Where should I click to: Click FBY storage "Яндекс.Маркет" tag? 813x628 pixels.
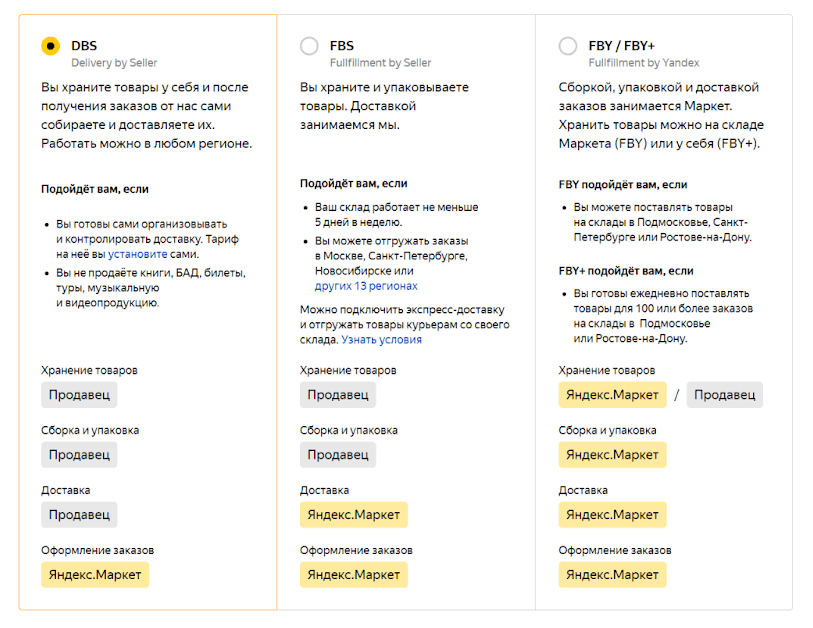612,395
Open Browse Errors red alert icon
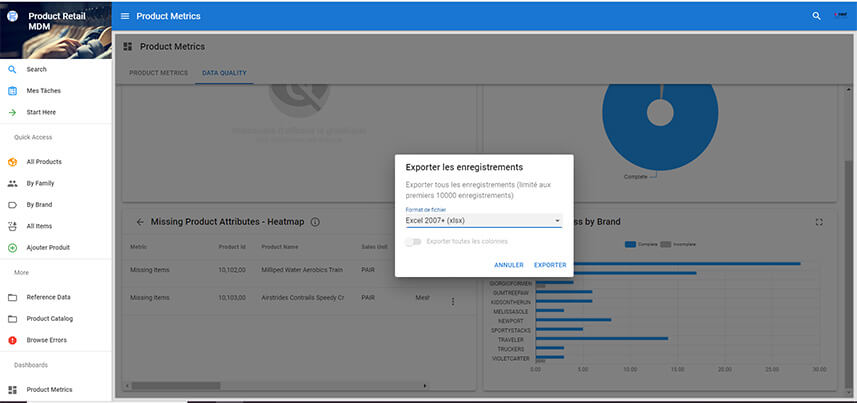This screenshot has height=403, width=857. coord(12,340)
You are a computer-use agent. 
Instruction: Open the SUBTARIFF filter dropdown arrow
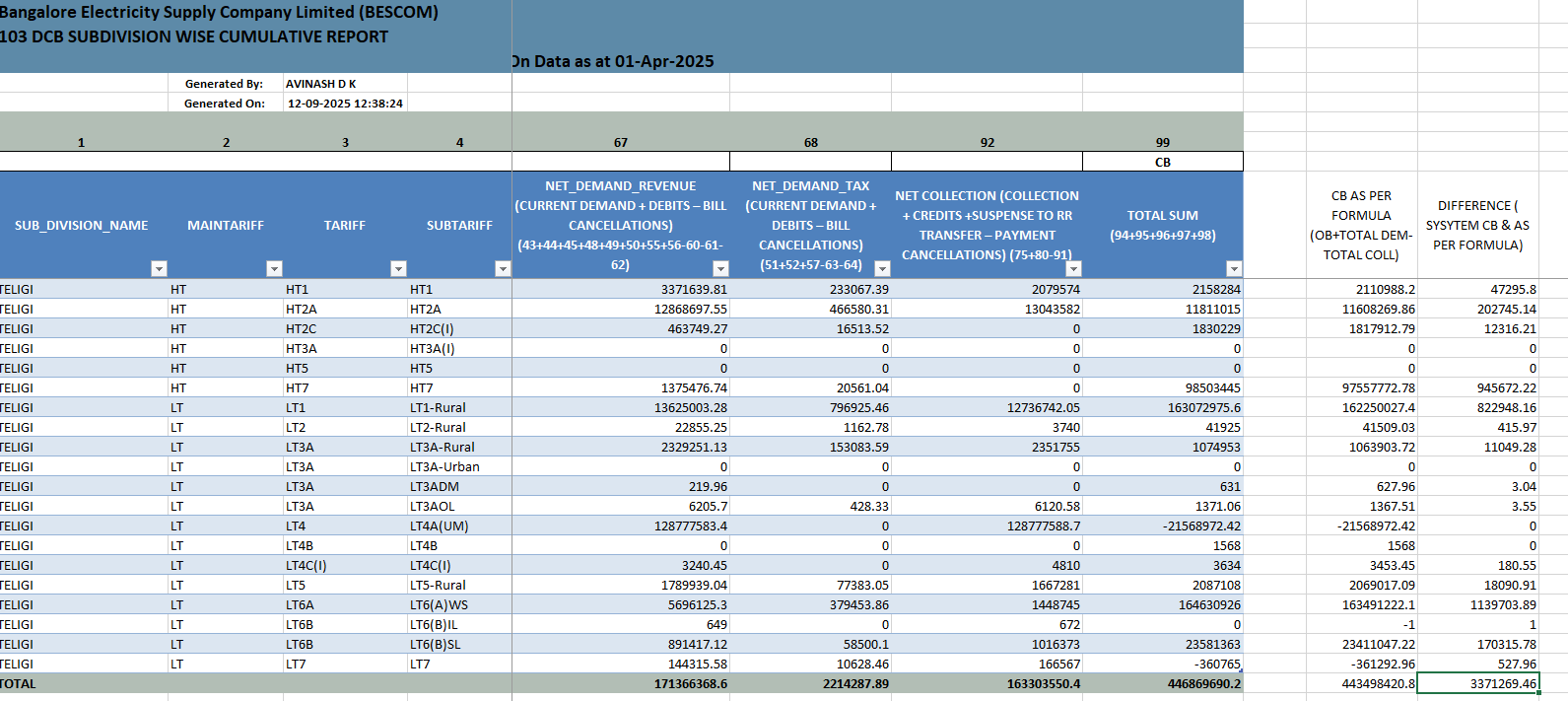click(503, 269)
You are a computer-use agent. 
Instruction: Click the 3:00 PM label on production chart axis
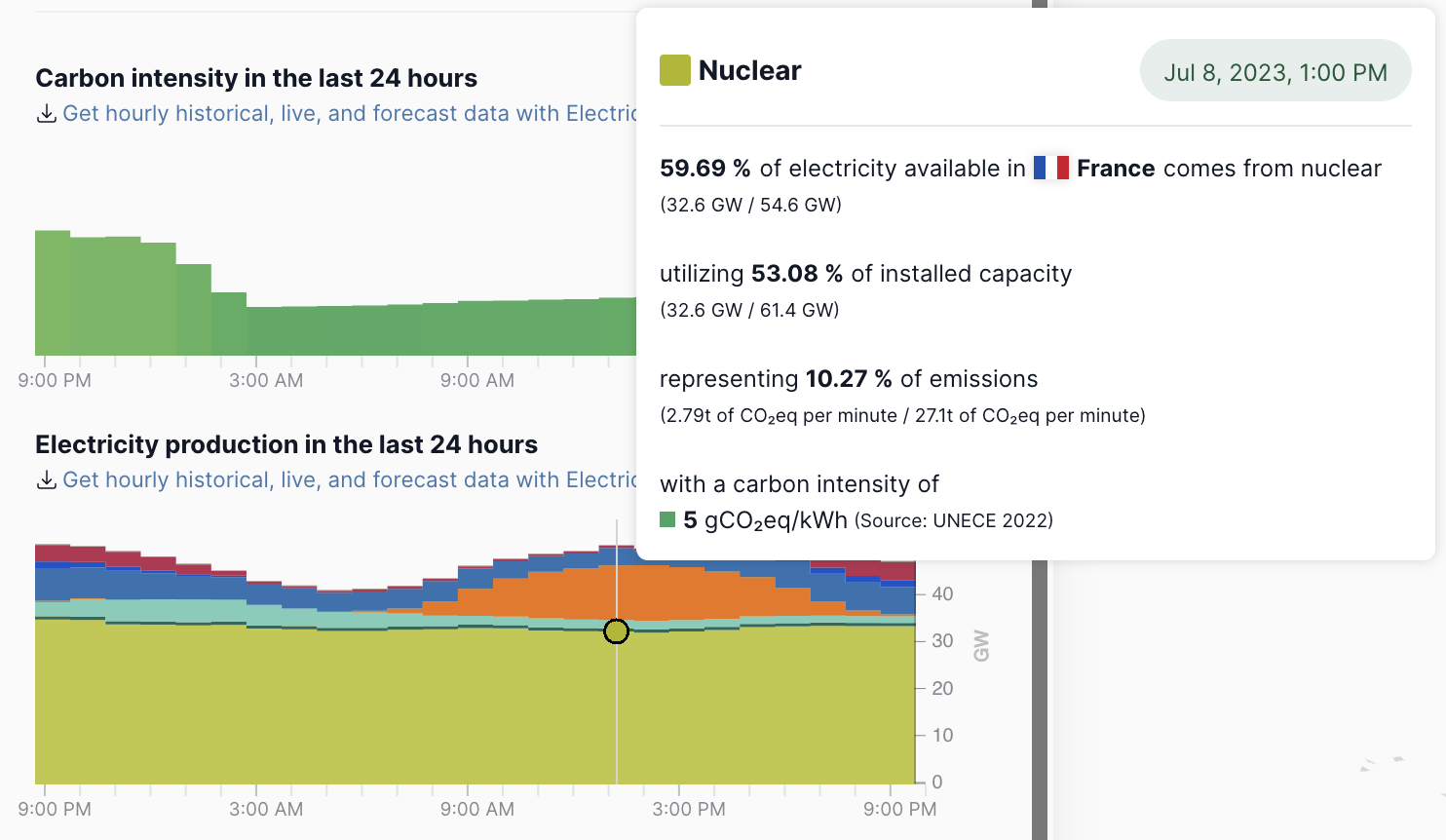689,810
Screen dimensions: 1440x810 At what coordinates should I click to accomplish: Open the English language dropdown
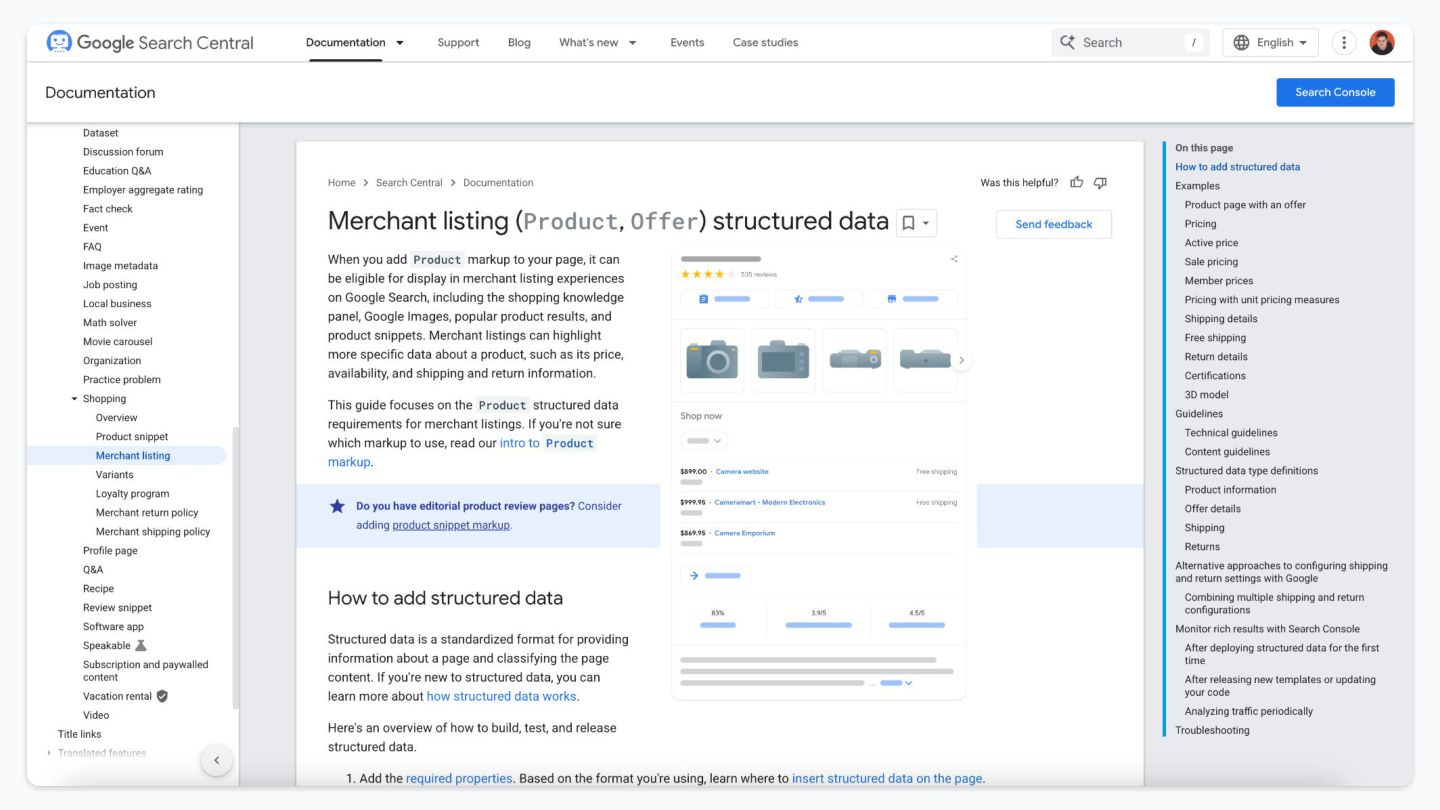(x=1270, y=42)
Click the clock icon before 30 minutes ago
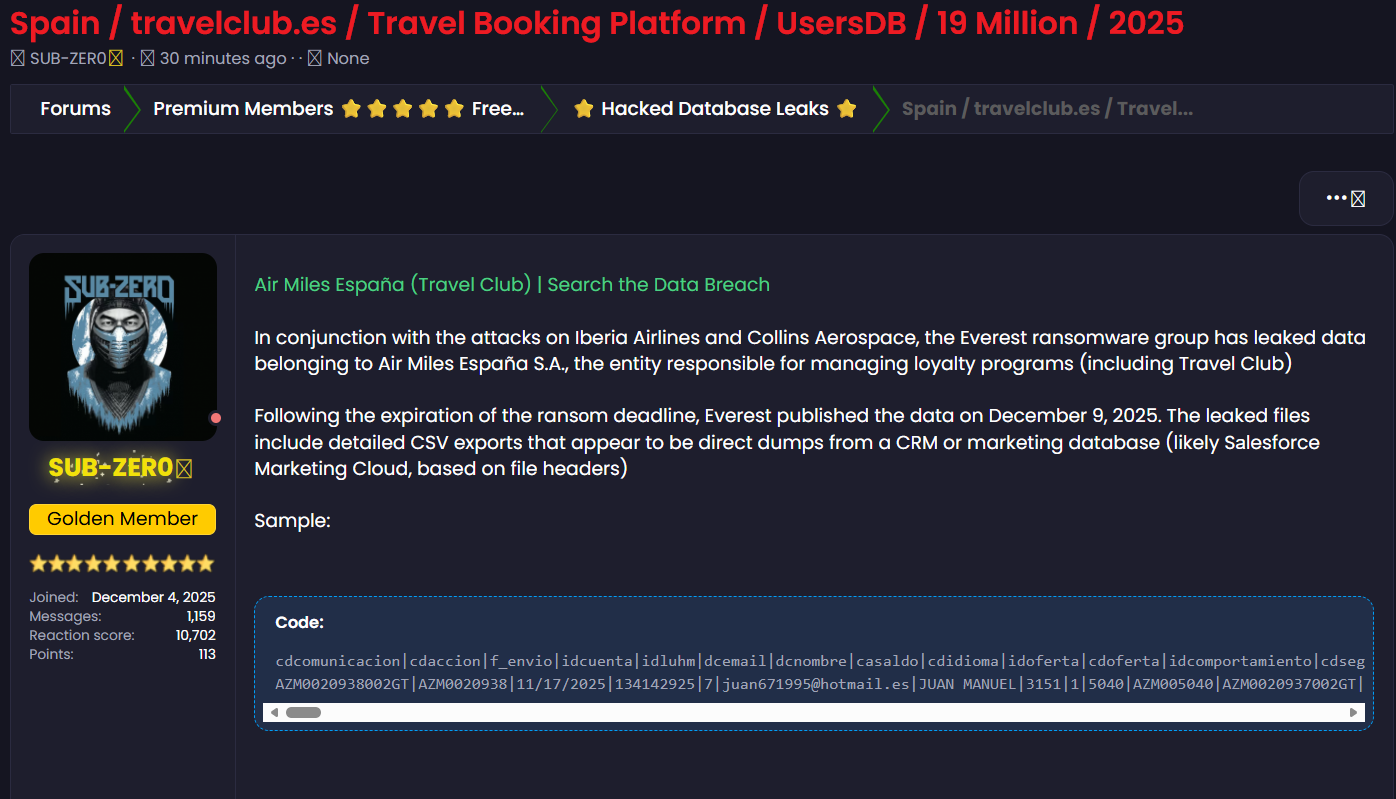 (x=147, y=59)
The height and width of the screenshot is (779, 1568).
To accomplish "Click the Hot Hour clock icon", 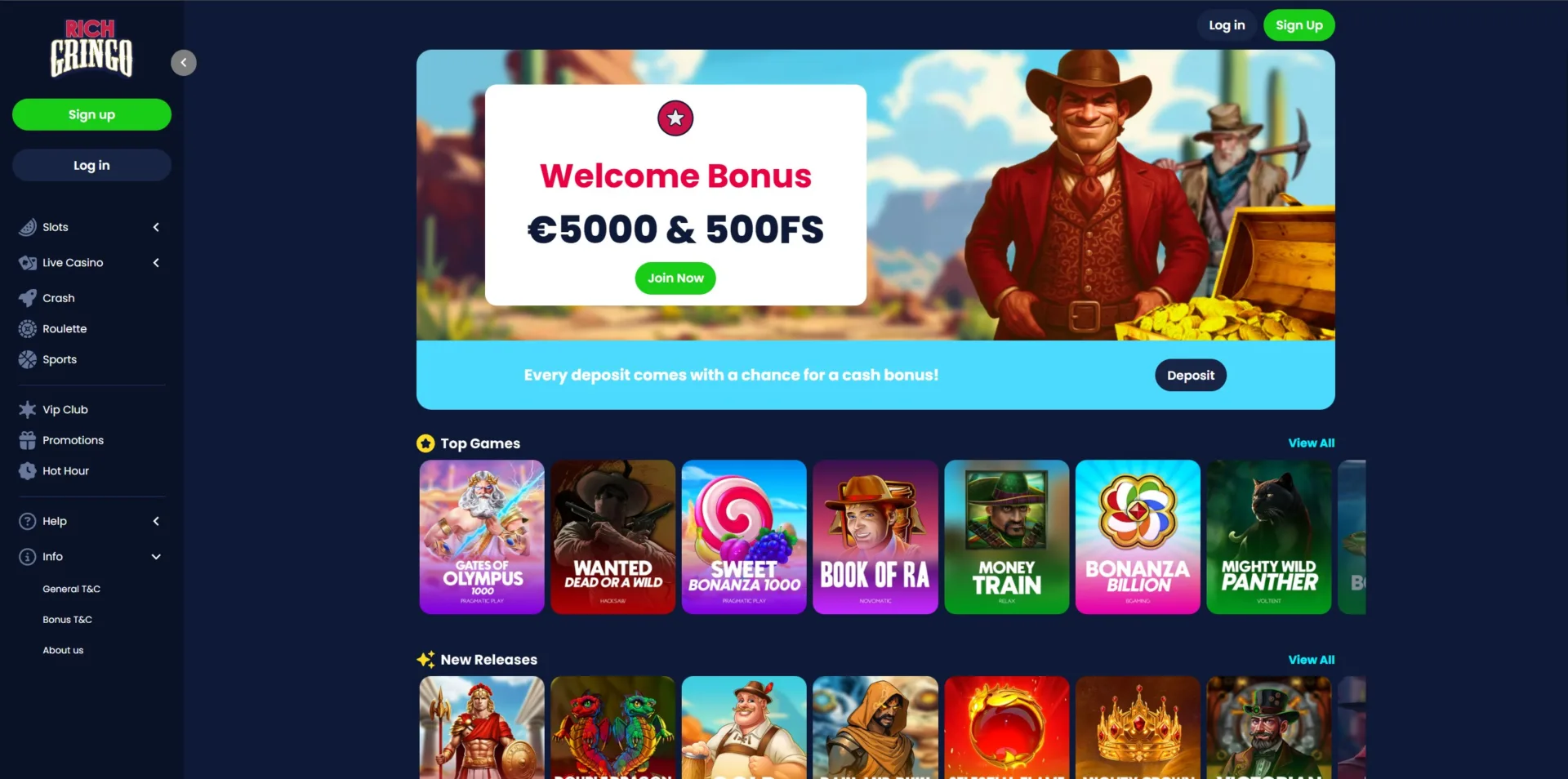I will 28,471.
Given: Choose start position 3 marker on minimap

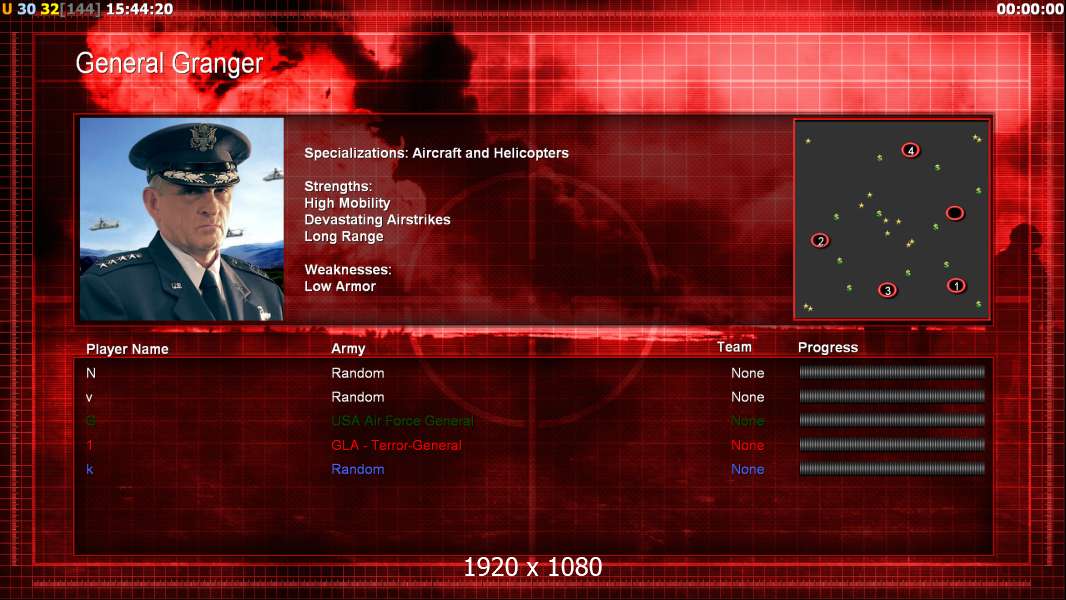Looking at the screenshot, I should point(887,290).
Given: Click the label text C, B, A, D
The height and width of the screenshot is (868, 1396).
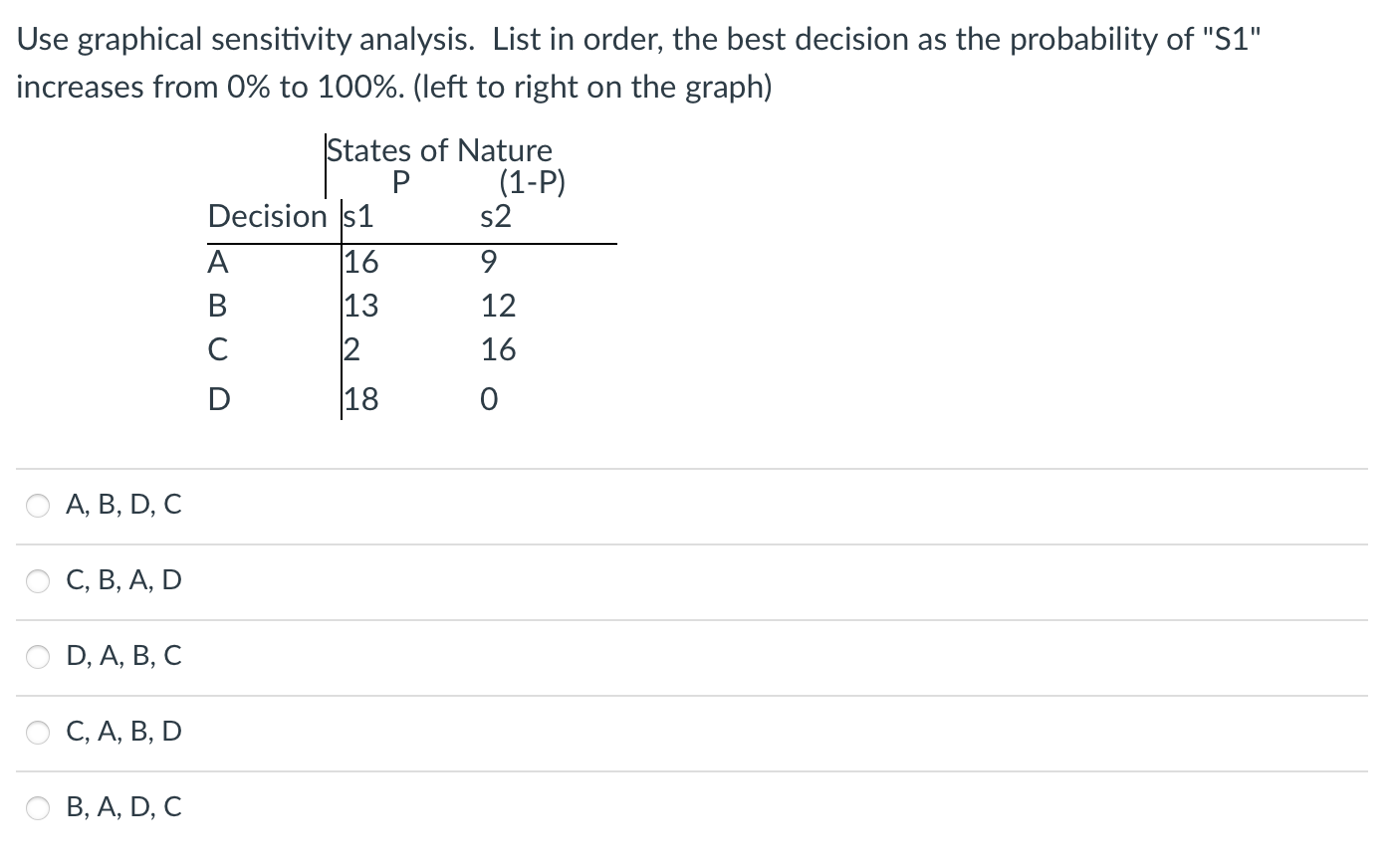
◆ ◆ ◆ ◆
* EXERCISE DIRECTIONS *
Starting at the line that holds "Given: Choose start", copy each line exactly through the end of the material above, keeping both ends and dropping the pictures.

* RESULT OF THIS TASK *
Given: Choose start position 3 marker on minimap

Looking at the screenshot, I should point(887,290).
Given: Click the label text C, B, A, D
The height and width of the screenshot is (868, 1396).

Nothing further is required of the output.